This isn’t the first time China has used trade restrictions and penalties against other countries deemed to have acted against its interests. In December 2020, Beijing placed curbs on billions of dollars of Australian exports, including beef, barley and wine after Canberra called for an “independent international inquiry into the origins of the COVID-19 pandemic.”
Nathan Attrill, a lecturer on China’s foreign policy at the Australian National University, told Reuters that Beijing viewed its economic and trade leverage as its “most important tool in its international statecraft.”
“The degree to which they will be successful will largely come down to two factors: how exposed are a country’s exports to the Chinese market, and how quickly could a country find an alternative market,” Attrill said.
Beijing: Lithuania needs to ‘correct mistakes’
PRC Foreign Ministry spokesman Zhao Lijian declined to elaborate on the beef suspension during a daily press briefing, but said Lithuania should “correct its mistakes,” an apparent reference to the country’s support of Taiwan.
“What Lithuania should do is face up to facts, redress its own mistakes, and come back to the right track of adhering to the one China principle, instead of confusing right with wrong,” Zhao said, referring to China’s policy demanding other countries recognize its claim to Taiwan.
Taiwan Foreign Ministry spokesperson Joanne Ou condemned the bans, calling the decision “unilateral” and criticized Beijing’s decision to arbitrarily change foreign policy over diplomatic disputes.
Mainland China is the world’s top importer of beef, buying approximately 2.36 million tons of it each year. In 2021, it imported 775 tons of beef from Lithuania, according to PRC customs data.

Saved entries

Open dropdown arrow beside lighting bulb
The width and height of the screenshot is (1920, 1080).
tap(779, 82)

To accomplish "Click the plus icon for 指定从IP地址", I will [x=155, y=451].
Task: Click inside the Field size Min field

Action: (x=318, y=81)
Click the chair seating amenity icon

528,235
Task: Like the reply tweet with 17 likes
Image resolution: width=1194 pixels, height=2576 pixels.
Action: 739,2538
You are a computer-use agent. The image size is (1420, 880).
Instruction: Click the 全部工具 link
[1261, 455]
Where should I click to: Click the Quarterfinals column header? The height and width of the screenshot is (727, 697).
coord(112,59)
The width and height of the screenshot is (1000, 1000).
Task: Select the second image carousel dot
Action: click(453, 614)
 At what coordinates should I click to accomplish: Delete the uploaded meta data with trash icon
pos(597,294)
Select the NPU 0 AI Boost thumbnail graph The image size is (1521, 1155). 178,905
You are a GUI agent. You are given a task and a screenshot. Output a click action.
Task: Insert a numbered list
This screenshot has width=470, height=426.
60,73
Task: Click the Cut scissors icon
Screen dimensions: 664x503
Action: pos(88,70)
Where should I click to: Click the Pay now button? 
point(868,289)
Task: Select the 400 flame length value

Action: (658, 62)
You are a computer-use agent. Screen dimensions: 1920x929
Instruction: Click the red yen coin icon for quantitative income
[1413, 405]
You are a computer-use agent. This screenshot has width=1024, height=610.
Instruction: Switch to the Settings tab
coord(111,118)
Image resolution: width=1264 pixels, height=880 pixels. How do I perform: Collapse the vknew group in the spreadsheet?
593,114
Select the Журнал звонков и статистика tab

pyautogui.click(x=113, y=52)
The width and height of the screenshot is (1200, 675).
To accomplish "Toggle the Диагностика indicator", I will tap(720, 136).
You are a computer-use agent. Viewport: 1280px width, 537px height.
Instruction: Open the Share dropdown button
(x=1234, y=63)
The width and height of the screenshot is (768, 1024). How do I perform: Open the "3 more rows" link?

WHAT THE TASK REQUIRES
Reproduce word for word the portion of the text on China's suspension of Lithuanian beef imports that begins at "Taiwan Foreign Ministry" and ends after "over diplomatic disputes.".

EXERCISE OUTPUT
Taiwan Foreign Ministry spokesperson Joanne Ou condemned the bans, calling the decision “unilateral” and criticized Beijing’s decision to arbitrarily change foreign policy over diplomatic disputes.